64bit hased file bad performance

gsym · Post by **gsym** » Thu Jun 14, 2007 8:31 am

Hi All,
i have created a 64 bit hashed file
RESIZE hashfilename 18 14765651 4 64BIT.
Iam loading data to this hashed file from a table which contains around 50 million records.
This job is running very very slow, after 24 hrs it loaded 10 million records only. Now its loading with 150 records per second.
How can i improve the performance of ths job?

Lemme know if u need more info...

Thanks

ray.wurlod · Post by **ray.wurlod** » Thu Jun 14, 2007 3:20 pm

Where is the slowness? - you need to verify that the slowness is in the Hashed File stage rather than in the extraction piece.

Much of the slowness loading large hashed files on disk is the randomness of the operation (about which there is nothing you can do). Each new write has to move the disk heads (seek to a new page), which is unproductive activity. That's why a write cache is so beneficial; random writes to memory carry no seek overhead, and the cache can be flushed to disk sequentially (no seek).

Based on your sizing the hashed file will be 30,240,053,248 bytes in size (assuming no overflow). Unfortunately this is too large to use a write cache, the upper memory limit for which is set in Administrator, but cannot exceed 999MB.

Therefore consider what you can do to make the hashed file smaller. Do you need ALL the columns you are loading into it? (A column that is un-needed will have no line coming out of it in the Transformer stage.) Do you need ALL the rows you are loading into it? (For example, for SCD management you only need current rows from the target table.)

gsym · Post by **gsym** » Thu Jun 14, 2007 3:29 pm

[quote="ray.wurlod"]Where is the slowness? - you need to verify that the slowness is in the Hashed File stage rather than in the extraction piece.

Much of the slowness loading large hashed files on disk is the randomness of the operation (about which there is nothing you can do). Each new write has to move the disk heads (seek to a new page), which is unproductive activity. That's why a write cache is so beneficial; random writes to memory carry no seek overhead, and the cache can be flushed to disk sequentially (no seek).

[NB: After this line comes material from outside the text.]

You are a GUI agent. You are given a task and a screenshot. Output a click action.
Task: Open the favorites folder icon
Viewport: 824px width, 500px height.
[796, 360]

Based on your sizing the hashed file will be 30,240,053,248 bytes in size (assuming no overflow). Unfortunately this is too large to use a write cache, the upper memory limit for which is set in Administrator, but cannot exceed 999MB.

Therefore consider what you can do to make the hashed file smaller. Do you need ALL the columns you are loading into it? (A column that is un-needed will have no line coming out of it in the Transformer stage.) Do you need ALL the rows you are loading into it? (For example, for SCD management you only need [i]current [/i]rows from the target table.)[/quote]

Thanks Ray,

job design is like

DRS ----> IPC---->ROW MERGE ---->TRANS ---->HASH
120RPS 120RPS 120RPS 120RPS

Now its writing at 120 rows per second.
The problem is i need all the columns and all the rows from the source table.

Thanks

ray.wurlod · Post by **ray.wurlod** » Thu Jun 14, 2007 3:49 pm

Forget rows/sec - it is one of the most meaningless metrics ever devised.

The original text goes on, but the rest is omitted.